Mar Alcolea Álvarez, Natalia Solano Pinto

Abstract

The pandemic caused by COVID-19 has meant for spanish citizens a constant adaptation to health measures in order to try to stop transmission of the virus. During this adaptation process, different psychosocial aspects have caused consequences for people?s mental health to a greater or lesser extent. Makes sense of an emotional torrent who has gone through fear, anxiety, loneliness and anger. The interaction between perception and reality has given rise to situations where loneliness and social isolation have been imposed and lived with a load of emotional discomfort. In others, social isolation and measures to stop the pandemic have been accepted as a protection system and has been experienced since serenity and the feeling of self-protection fostering individual resilience.
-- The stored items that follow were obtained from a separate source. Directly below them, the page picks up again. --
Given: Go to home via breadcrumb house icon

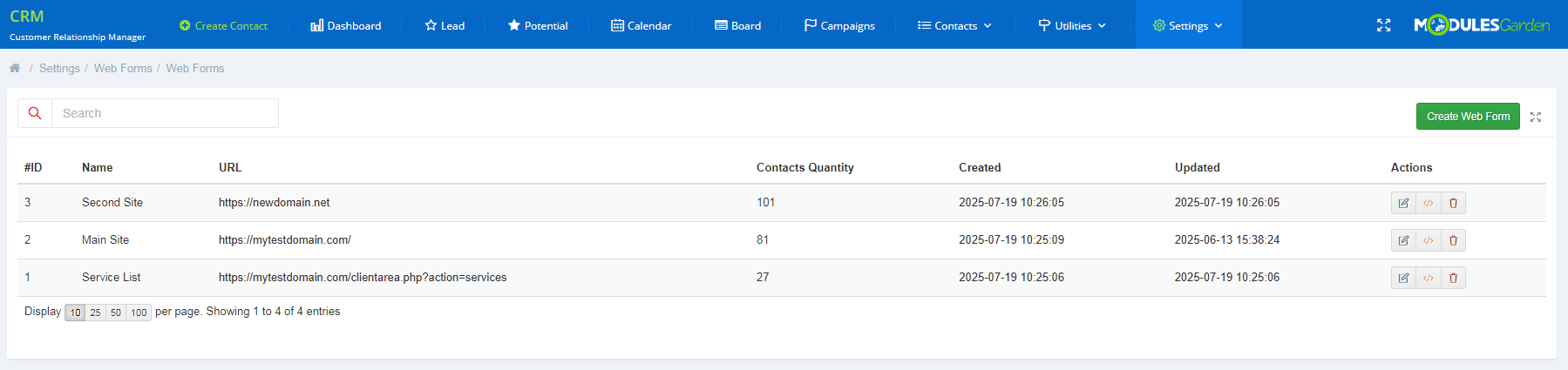Looking at the screenshot, I should [15, 68].
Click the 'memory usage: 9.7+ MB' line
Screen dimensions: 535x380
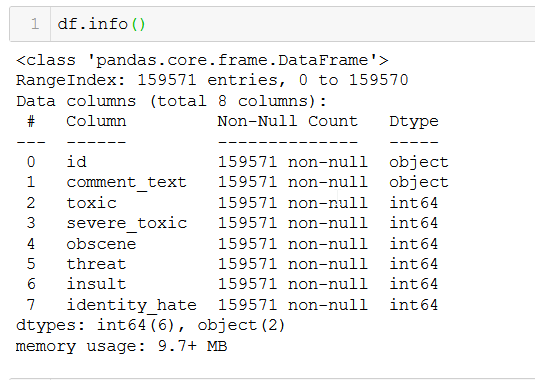click(x=121, y=346)
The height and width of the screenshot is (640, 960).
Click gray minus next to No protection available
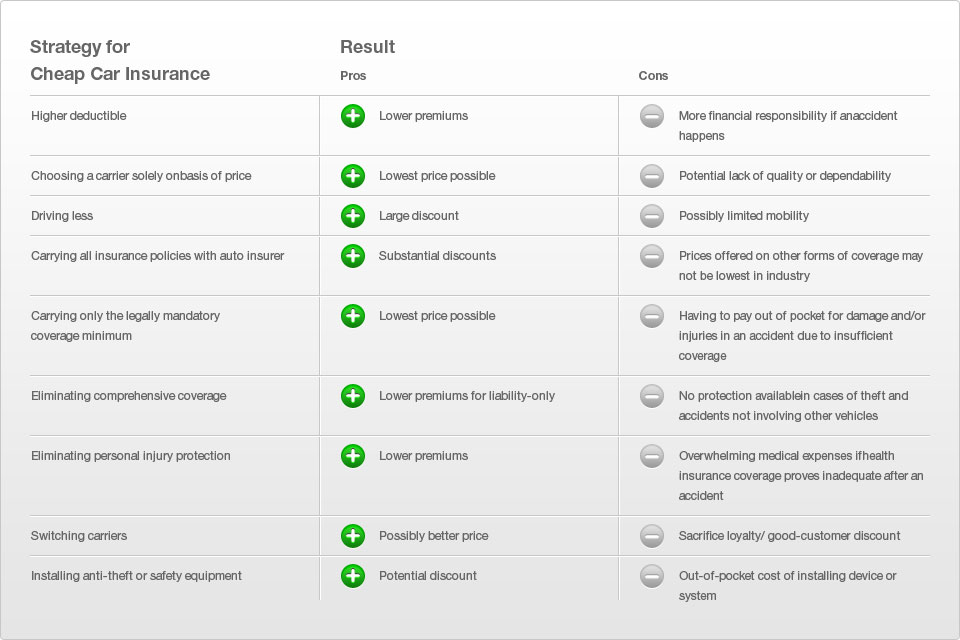point(652,396)
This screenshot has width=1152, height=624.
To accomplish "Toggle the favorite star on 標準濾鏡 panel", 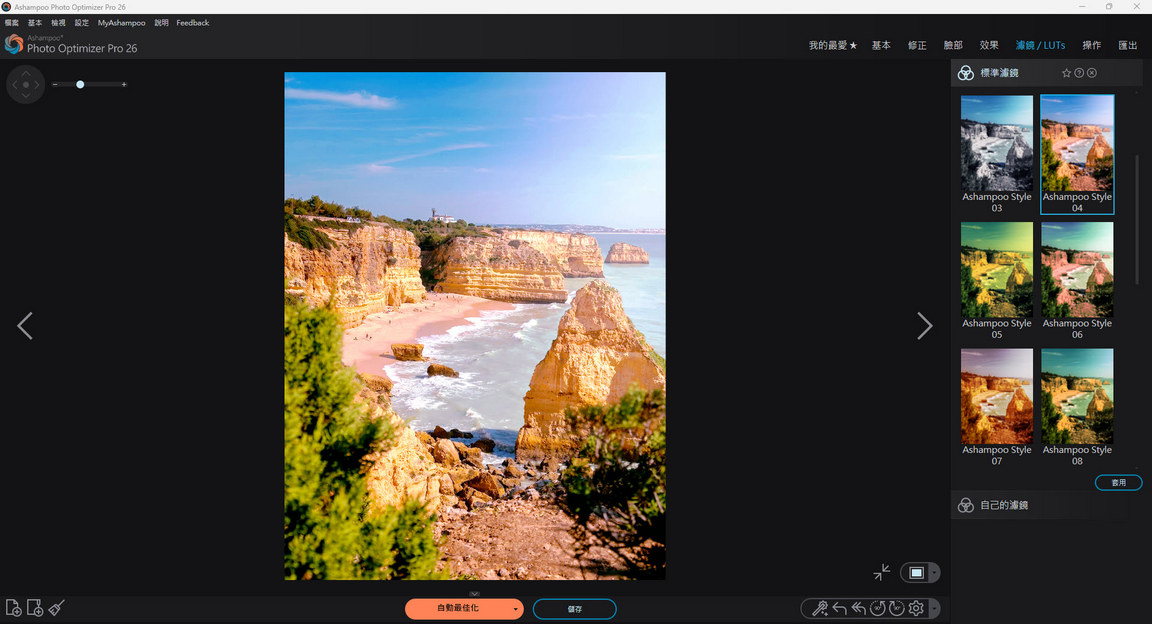I will point(1065,72).
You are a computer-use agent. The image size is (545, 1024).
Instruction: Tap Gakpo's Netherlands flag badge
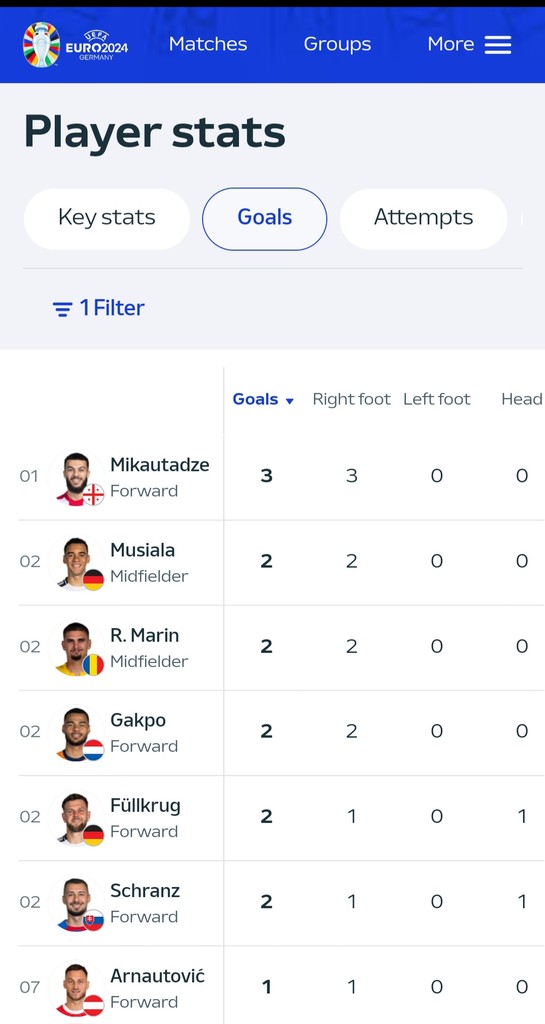[x=93, y=750]
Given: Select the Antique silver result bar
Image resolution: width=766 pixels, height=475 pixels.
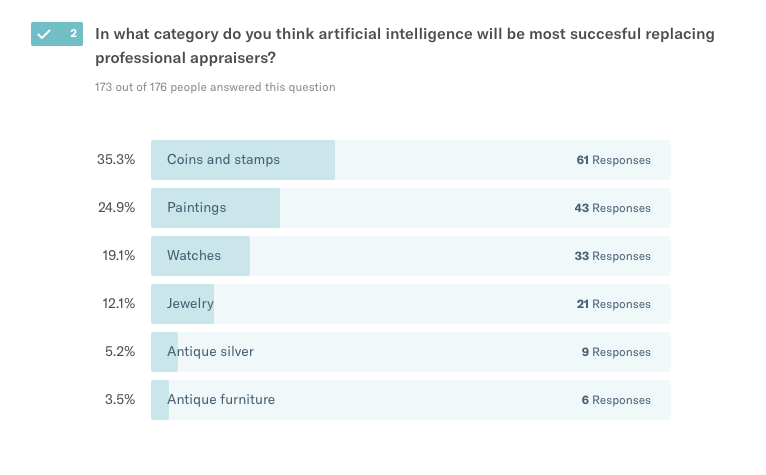Looking at the screenshot, I should click(x=410, y=352).
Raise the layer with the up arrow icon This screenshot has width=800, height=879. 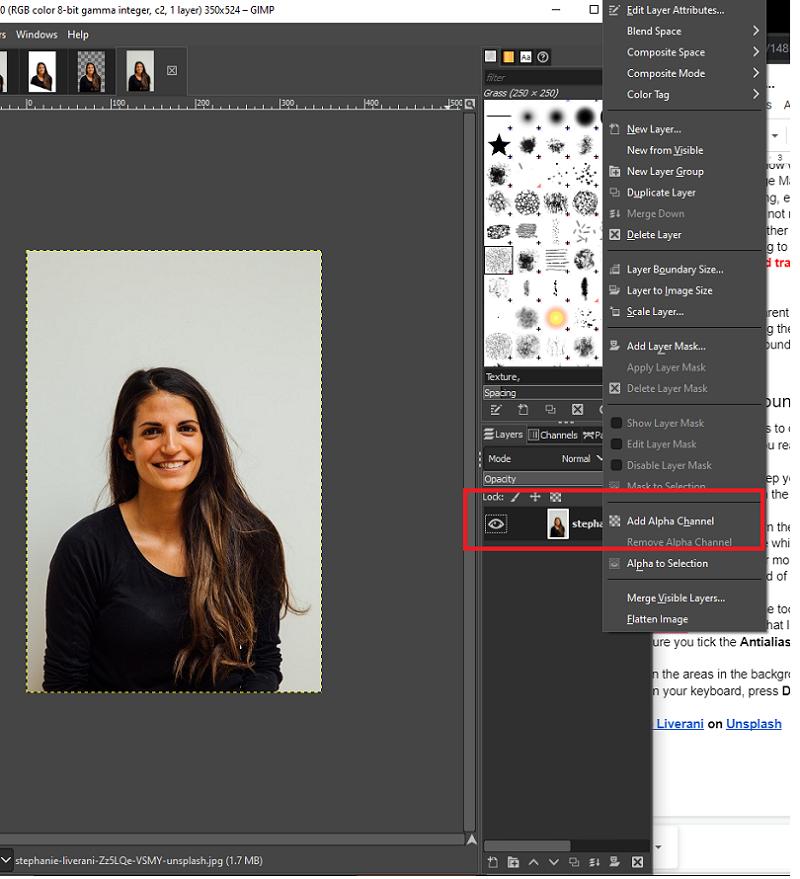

Studying the predictors of resilience is going to be key since it is the ideal antidote to stop the appearance of mental disorders associated with the pandemic (such as depression, anxiety, post-traumatic stress, social phobia, cleaning obsessions, and generalized anxiety disorder). The objective of this research is to analyze the relationship between resilience and experiential COVID-19 factors. Sample was comprised of Spanish adults (n = 1000; age 18-79 [mean =40.43],793 female, 201 male, and 2 non binary sex). These people participating in an online study focused on the impact of COVID-19 experiences. The research has been cross-sectional, descriptive and correlational design. The instrument created for this research was a specific online questionnaire, including the "Scale of resilience" (RS, Wagnild & Young, 1993, Spanish version, Sánchez-Teruel, et al., 2015). That questionnaire has been administered during the months of April 2022 to July 2022. The results obtained show how people who have been able to face the pandemic in a responsive and adaptive way have high resilience. Specifically, those participants that accepting the use of masks, vaccinations and confinement obtained high resilience. Using public funding and allocating research to the development of programs to promote resilience, adaptative beliefs and prosocial behaviors becomes basic to live in a world in constant change.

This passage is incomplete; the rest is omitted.